Photopharmacological manipulation of amygdala metabotropic glutamate receptor mGlu4 alleviates neuropathic pain

Abstract

Neuropathic pain is a common health problem resulting in exacerbated response to noxious and non noxious stimuli, as well as impaired emotional and cognitive responses. Unfortunately, neuropathic pain is also one of the most difficult pain syndromes to manage, highlighting the importance of better understanding the brain regions and neuromodulatory mechanisms involved in its regulation. Among the many interconnected brain areas which process pain, the amygdala is known to play an important role in the integration of sensory and emotional pain signals.
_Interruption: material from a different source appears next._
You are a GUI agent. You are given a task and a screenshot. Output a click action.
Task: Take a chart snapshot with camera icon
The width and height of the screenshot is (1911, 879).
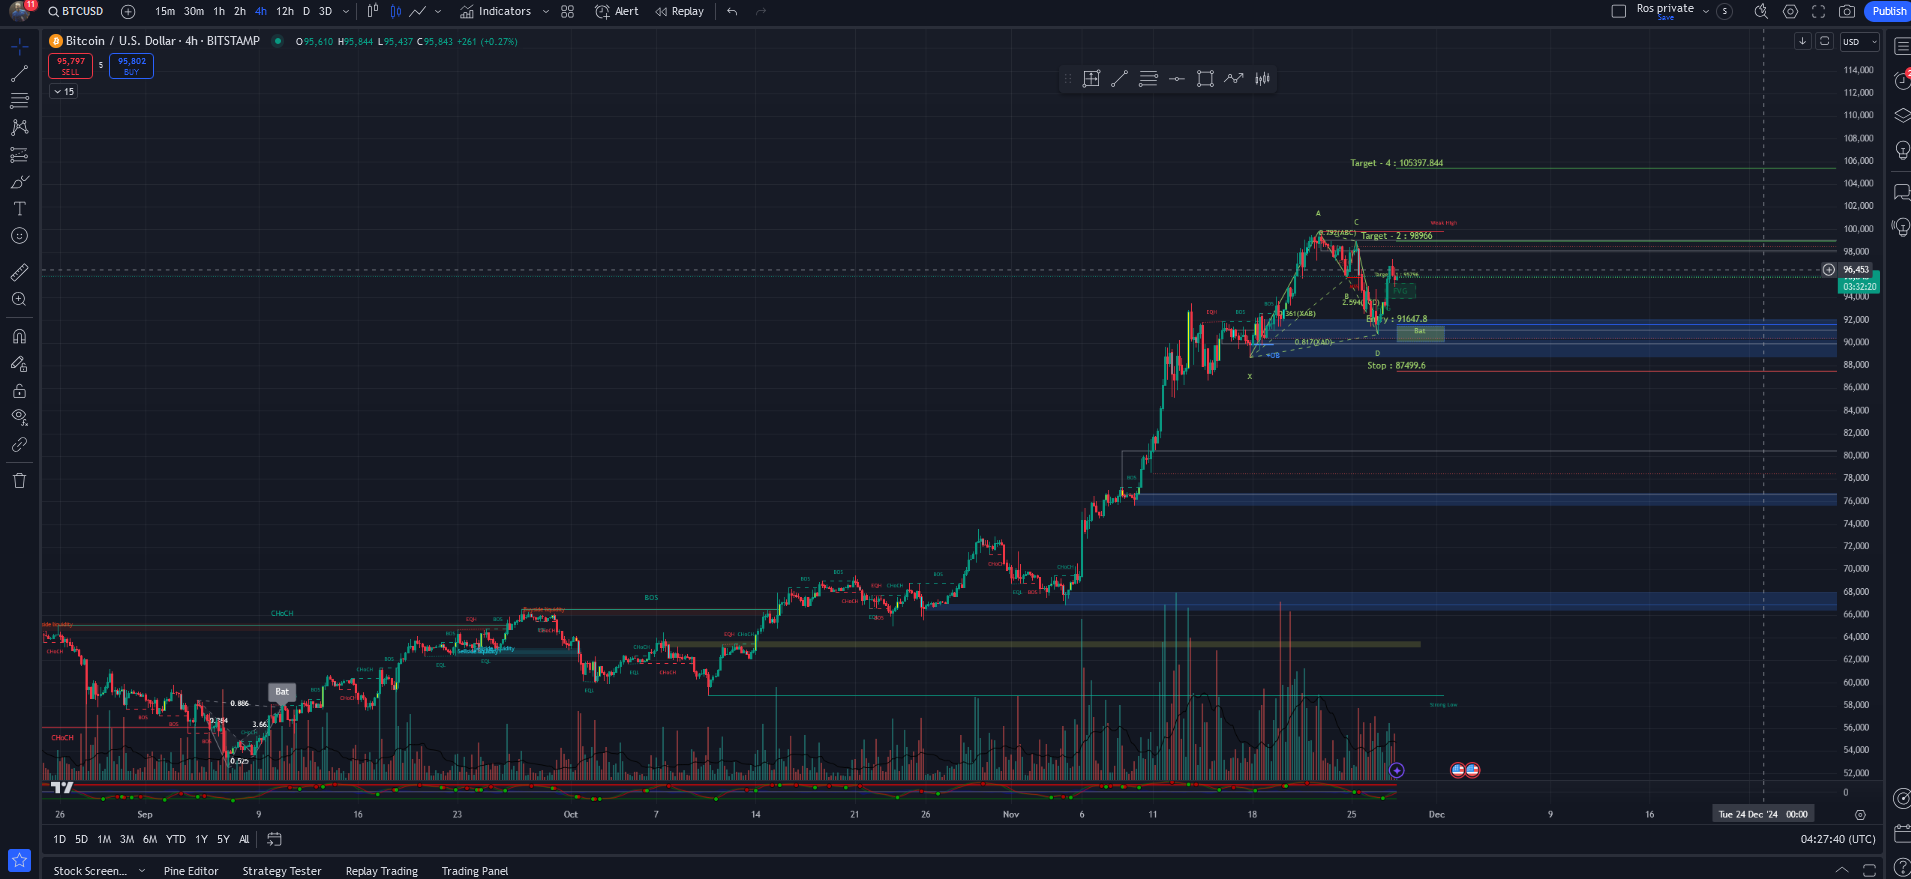(x=1847, y=12)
Here we questioned the ability of a recently identified neuromodulatory mechanism associated with the metabotropic glutamate receptors mGlu4 in the amygdala to modulate neuropathic pain. In a murine model of peripheral mononeuropathy, we demonstrate that pharmacological activation of amygdala mGlu4 efficiently alleviates sensory and depressive-like symptoms in both male and female mice. Moreover, we reveal a differential modulation of these symptoms. Activating mGlu4 in the contralateral amygdala relative to the side of the mononeuropathy, is necessary and sufficient to relieve both sensory and depressive-like symptoms, while ipsilateral activation solely reduces depressive-like symptoms. Furthermore, using photopharmacology, a recent strategy allowing precise photocontrol of endogenous proteins, we further demonstrate the dynamic alleviation of neuropathic pain through light-dependent facilitation of mGlu4 by a photoswitchable positive allosteric modulator. Finally, coupling photopharmacology and analgesic conditioned place preference, we show a significant pain-reducing effect of mGlu4 activation. Taken together, these data highlight the analgesic potential of enhancing amygdala mGlu4 activity to counteract neuropathy reinforcing its therapeutic interest for the treatment of pathological pain.